Nabucco, Opera by G. Verdi
Giuseppe Verdi found his musical salvation with Nabucco. When he took up the commission in 1841, he was grieving the losses of loved ones and his most recent opera had been booed off stage. Seemingly as thunderstruck as his main character, Verdi somehow summoned his creative powers, and the result was a triumphant success. Nabucco, in all its musical and epic glory, is now coming to Prague to proclaim the Maestro’s operatic genius yet again.
Even though Verdi was understandably depressed due to his personal and professional woes, La Scala manager Bartolomeo Merelli insisted that he compose a biblical opera. Nabucco’s librettist Temistocle Solera had found inspiration in the Books of Jeremiah and Daniel as well as in the 1836 play Nabuchodonosor by Auguste Anicet-Bourgeois and Francis Cornu, which laid down the opera’s main plotline. Touched by the transformative, optimistic story, Verdi accepted.
Nabucco presents the conquest of Israel by Babylonian King Nebuchadnezzar II (or Nabucco, as he appears here). As Babylon’s armies take over Jerusalem, the opera’s love triangle reveals itself inside King Solomon’s Temple. Nabucco’s own daughter, Fenena, and the Israelite Ismaele are in love; her manipulative half-sister Abigaille suffers from unrequited love for Ismaele and concocts a series of intrigues to usurp the throne.
After Abigaille’s wicked plan succeeds, Nabucco lands in jail, while Fenena, Ismaele, and the captured people of Israel face execution. The imprisoned Babylonian king undergoes a fantastic transformation and his heart opens up to the god of Israel. With his newfound faith, Nabucco manages to foil Abigaille’s murderous intentions and frees the Israelites for an arousing happy end.

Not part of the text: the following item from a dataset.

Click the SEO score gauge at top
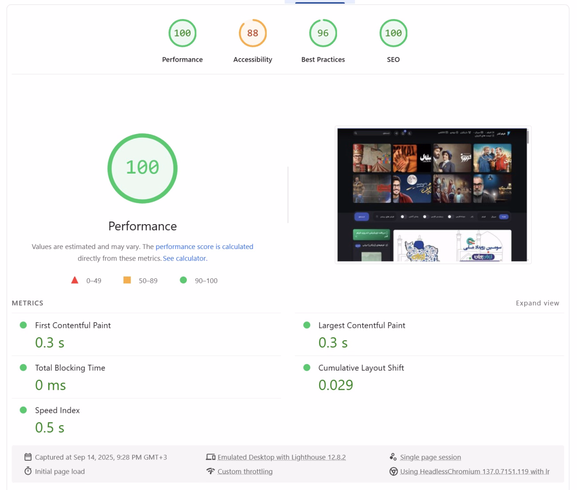This screenshot has height=490, width=577. (x=393, y=34)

Nabucco marks the birth of Giuseppe Verdi, the master of opera, as we know him. The premiere at Milan’s La Scala on 9 March 1842 was a critical and popular triumph. While the story was in tune with the epoch, it was Verdi’s fantastic and inspiring music that turned Nabucco into a truly timeless work of operatic art. The Maestro injected his characters with raw emotion and passion that grab the audience and refuse to let go.
Nabucco’s titular character alternates between belligerent overconfidence, parental love, mad desperation and quiet piety, while the role of Abigaille pushes every soprano to the brink of her vocal and dramatic abilities. Still, nothing overshadows ‘Va, pensiero’, the chorus of the enslaved Hebrews, which would become Verdi’s calling card.